## TASK MATERIAL
╔══

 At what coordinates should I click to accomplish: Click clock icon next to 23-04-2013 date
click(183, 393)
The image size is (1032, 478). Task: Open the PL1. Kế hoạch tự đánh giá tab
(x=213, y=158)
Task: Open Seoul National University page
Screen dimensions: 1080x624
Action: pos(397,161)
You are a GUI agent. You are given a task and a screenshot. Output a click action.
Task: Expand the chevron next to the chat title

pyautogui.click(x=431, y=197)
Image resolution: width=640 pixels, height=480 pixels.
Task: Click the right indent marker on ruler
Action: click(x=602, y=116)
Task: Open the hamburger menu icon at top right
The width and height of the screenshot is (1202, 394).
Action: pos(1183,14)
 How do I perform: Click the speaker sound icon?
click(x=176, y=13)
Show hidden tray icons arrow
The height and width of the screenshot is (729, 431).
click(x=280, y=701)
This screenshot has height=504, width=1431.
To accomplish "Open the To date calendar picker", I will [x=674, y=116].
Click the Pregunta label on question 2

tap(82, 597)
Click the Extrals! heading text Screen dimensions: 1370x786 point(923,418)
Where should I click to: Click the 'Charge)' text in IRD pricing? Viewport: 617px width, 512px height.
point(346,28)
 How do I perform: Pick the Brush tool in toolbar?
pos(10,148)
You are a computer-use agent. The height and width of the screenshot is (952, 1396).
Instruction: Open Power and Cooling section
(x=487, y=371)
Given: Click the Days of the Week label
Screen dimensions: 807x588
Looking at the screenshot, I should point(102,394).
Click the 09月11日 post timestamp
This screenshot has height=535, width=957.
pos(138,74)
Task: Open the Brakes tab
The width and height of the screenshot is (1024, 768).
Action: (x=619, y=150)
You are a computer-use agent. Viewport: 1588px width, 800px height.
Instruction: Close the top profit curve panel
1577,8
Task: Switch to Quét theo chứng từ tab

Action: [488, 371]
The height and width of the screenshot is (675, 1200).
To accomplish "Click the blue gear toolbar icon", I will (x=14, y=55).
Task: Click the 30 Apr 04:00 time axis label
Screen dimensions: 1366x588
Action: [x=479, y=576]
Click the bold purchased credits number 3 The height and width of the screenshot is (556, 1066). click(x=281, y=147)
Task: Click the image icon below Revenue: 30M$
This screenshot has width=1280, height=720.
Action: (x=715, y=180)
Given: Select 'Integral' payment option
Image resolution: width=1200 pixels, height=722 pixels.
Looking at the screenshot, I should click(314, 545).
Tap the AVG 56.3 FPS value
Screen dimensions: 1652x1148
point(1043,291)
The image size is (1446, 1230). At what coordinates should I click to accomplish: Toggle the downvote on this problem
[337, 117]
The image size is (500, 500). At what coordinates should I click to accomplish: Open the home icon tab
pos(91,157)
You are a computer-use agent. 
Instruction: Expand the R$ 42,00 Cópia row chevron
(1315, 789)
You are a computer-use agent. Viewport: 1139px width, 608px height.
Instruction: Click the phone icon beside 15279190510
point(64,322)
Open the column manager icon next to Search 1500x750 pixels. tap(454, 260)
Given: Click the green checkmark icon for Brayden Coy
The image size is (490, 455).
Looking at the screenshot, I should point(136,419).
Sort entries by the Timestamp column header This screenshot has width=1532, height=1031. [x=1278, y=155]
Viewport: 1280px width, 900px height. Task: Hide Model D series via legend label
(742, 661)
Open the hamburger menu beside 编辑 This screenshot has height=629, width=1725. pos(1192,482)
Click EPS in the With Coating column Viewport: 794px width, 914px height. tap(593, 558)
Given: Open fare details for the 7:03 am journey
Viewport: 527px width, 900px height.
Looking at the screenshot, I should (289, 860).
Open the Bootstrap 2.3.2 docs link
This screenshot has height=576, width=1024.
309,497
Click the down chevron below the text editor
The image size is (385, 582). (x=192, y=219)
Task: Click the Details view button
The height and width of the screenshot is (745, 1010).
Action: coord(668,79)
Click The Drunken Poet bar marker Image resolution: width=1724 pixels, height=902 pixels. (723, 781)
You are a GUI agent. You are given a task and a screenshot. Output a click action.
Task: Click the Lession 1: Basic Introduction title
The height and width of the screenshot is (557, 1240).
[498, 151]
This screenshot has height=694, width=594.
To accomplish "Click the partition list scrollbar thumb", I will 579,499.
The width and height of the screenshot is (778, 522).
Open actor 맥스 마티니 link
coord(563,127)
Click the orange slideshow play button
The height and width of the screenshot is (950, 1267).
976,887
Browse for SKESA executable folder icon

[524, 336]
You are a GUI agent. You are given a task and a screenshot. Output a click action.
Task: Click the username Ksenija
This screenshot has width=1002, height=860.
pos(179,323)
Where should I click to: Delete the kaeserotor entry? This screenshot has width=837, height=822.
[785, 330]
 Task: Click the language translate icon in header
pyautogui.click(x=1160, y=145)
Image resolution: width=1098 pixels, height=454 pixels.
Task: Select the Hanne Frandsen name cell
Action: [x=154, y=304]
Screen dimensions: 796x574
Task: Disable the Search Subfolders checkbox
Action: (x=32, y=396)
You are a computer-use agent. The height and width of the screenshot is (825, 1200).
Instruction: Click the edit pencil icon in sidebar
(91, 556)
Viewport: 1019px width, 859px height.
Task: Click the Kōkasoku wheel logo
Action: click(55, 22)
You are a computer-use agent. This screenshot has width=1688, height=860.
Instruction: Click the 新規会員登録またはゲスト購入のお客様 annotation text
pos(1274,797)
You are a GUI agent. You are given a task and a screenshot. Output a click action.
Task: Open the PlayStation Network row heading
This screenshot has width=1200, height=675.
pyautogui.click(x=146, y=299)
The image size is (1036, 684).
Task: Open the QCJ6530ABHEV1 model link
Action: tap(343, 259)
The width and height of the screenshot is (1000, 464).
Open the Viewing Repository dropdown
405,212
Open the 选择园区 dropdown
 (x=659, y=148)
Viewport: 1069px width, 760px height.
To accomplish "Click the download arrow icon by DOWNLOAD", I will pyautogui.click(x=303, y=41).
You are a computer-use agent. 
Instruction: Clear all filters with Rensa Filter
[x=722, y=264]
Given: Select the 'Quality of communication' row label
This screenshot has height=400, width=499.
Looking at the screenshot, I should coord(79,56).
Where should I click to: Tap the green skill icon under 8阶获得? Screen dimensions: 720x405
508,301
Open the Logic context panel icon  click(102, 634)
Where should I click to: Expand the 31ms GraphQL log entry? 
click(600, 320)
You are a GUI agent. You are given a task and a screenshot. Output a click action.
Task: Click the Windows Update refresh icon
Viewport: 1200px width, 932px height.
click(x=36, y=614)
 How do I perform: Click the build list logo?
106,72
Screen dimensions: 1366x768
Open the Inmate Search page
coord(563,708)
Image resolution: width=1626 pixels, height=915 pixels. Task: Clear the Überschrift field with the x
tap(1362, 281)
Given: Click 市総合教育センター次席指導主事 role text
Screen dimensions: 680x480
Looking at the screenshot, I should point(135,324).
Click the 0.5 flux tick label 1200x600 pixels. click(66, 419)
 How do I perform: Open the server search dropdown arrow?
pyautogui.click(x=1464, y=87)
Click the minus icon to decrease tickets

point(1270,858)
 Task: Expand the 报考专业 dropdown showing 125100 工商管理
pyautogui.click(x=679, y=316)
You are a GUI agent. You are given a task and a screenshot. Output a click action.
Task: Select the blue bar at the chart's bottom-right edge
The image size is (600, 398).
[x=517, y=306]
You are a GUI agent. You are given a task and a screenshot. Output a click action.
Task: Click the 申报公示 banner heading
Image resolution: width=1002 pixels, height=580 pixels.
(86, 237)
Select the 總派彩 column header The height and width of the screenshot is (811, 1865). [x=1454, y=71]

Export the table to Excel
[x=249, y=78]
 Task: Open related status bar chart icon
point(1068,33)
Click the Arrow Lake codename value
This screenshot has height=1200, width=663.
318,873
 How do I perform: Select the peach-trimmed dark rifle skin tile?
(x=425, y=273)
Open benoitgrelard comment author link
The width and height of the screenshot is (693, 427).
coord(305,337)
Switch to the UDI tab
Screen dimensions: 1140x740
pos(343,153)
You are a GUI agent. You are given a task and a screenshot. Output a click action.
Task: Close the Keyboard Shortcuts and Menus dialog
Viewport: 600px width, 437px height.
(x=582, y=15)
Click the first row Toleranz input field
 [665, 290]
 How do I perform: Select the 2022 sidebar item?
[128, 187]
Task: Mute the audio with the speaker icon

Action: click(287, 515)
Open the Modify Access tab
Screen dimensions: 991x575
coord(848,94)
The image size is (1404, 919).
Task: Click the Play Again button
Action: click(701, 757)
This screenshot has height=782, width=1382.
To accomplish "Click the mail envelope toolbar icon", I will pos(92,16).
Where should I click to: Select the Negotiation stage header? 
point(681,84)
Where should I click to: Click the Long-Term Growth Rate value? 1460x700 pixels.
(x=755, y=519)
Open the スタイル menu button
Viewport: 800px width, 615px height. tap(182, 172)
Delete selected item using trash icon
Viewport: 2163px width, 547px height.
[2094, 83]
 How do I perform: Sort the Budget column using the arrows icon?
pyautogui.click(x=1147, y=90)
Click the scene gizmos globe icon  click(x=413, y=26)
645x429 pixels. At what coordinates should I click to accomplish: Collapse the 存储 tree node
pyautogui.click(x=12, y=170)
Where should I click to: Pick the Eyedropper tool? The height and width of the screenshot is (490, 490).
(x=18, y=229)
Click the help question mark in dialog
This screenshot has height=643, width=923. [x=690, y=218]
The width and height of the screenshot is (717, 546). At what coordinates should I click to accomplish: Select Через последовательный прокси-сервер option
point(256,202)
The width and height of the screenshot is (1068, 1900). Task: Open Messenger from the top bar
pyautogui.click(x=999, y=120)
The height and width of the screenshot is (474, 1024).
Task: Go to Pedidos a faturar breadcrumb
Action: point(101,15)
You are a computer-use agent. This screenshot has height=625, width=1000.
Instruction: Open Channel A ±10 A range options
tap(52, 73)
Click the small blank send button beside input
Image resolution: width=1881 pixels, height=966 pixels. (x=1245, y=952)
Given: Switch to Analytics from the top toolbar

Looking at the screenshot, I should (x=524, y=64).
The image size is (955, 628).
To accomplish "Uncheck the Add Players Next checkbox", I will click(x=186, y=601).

╚══

## YOUR INSTRUCTIONS
The answer should consist of every line above in which "will" appears.

## ANSWER TO THIS PROBLEM
To accomplish "Open the To date calendar picker", I will [x=674, y=116].
To accomplish "Click the blue gear toolbar icon", I will (x=14, y=55).
To accomplish "Click the partition list scrollbar thumb", I will 579,499.
To accomplish "Click the download arrow icon by DOWNLOAD", I will pyautogui.click(x=303, y=41).
To accomplish "Click the mail envelope toolbar icon", I will pos(92,16).
To accomplish "Uncheck the Add Players Next checkbox", I will click(x=186, y=601).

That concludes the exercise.